Overall, in the week after "spring forward," there was a 5 percent increase in heart attacks. In the week after "fall back," the number of heart attacks was about the same, except on Monday, which had a 5 percent decrease.

"The finding that the possibility of additional sleep seems to be protective on the first workday after the autumn shift is intriguing," the authors wrote.

Good for the ticker

Standard time returns this weekend, so set your clocks back an hour Saturday night. Most Americans will get an extra hour of sleep, but it also means some will forget to change their clocks and show up an hour early for church or other events on Sunday.

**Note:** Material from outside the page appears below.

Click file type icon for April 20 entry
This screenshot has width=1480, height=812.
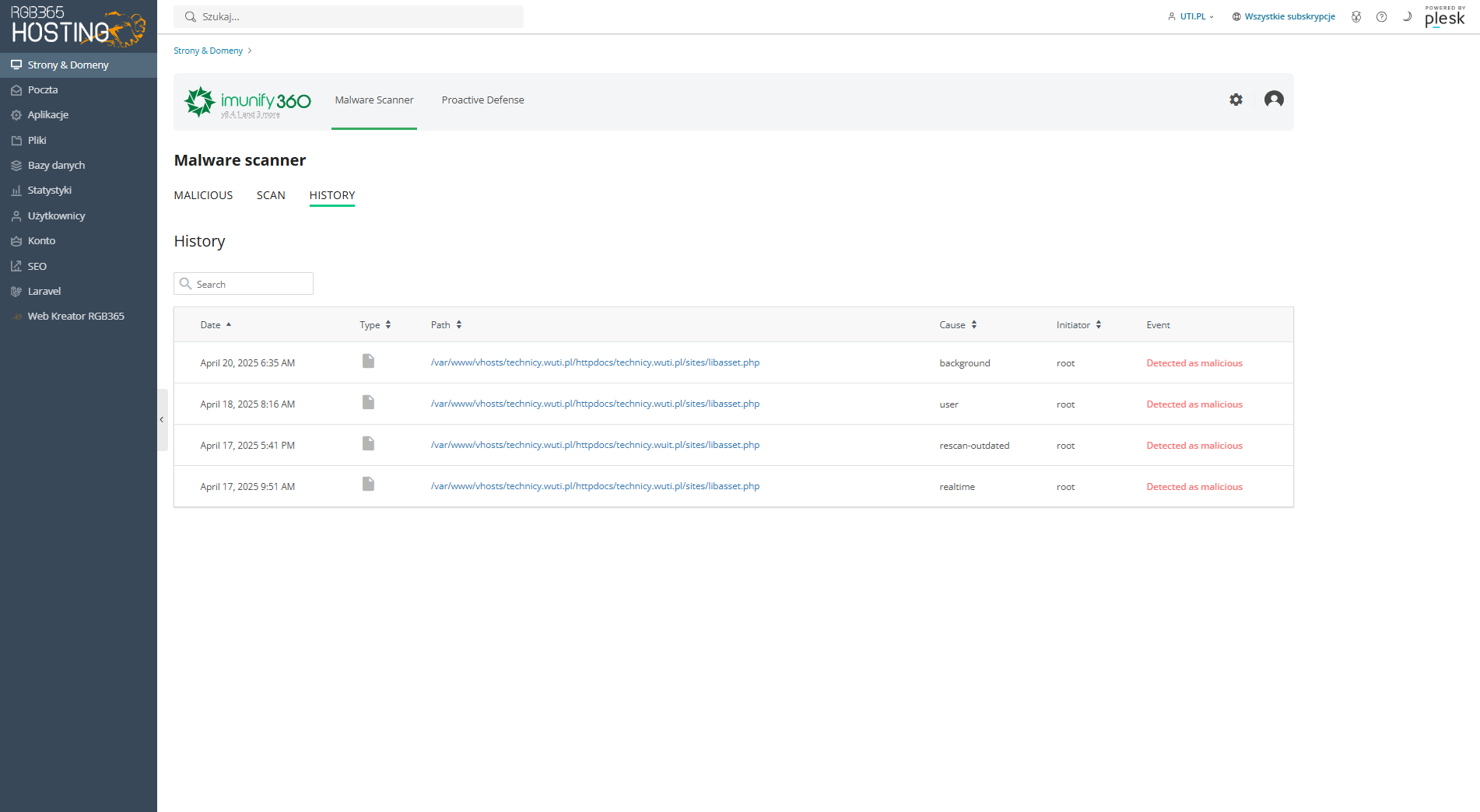click(368, 361)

Proportions not biblical, but close

The 2004 tsunami that killed 230,000 people in 14 countries was the biggest in the Indian Ocean in some 600 years, two new geological studies suggest. That long gap might explain how enough geological stress built up to power the huge undersea earthquake that launched the killer waves. The work appears in today's issue of the journal Nature. By digging pits and taking core samples in Thailand and northern Sumatra, research teams found evidence that the last comparably large tsunami struck between 1300 and 1400.

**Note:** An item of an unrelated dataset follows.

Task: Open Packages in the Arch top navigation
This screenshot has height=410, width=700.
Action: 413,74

New book by Marx takes opposing view

Coming soon to German bookstores: a new Das Kapital from another Marx. But the author says it is not a defense of communism. Munich's Archbishop Reinhard Marx says his work is to some extent "an argument with Marxism." Marx wrote the first chapter of his Das Kapital: A Plea for Humanity as a letter to his "dear namesake" - Karl Marx. The archbishop writes that "the consequences of your thinking were in the end disastrous."

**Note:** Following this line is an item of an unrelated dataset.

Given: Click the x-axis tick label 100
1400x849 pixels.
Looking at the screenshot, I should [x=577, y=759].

Ghana wants tribal leader's head back

The decapitated head of African tribal chief Badu Bonsu II has been sitting in a Dutch university since the 19th century, and Ghana wants it back. Officials at Leiden University Medical Center said they will consider returning it if a formal request is made. Bonsu was killed in retaliation for the deaths of two Dutch emissaries, whose heads were hung from Bonsu's throne as trophies.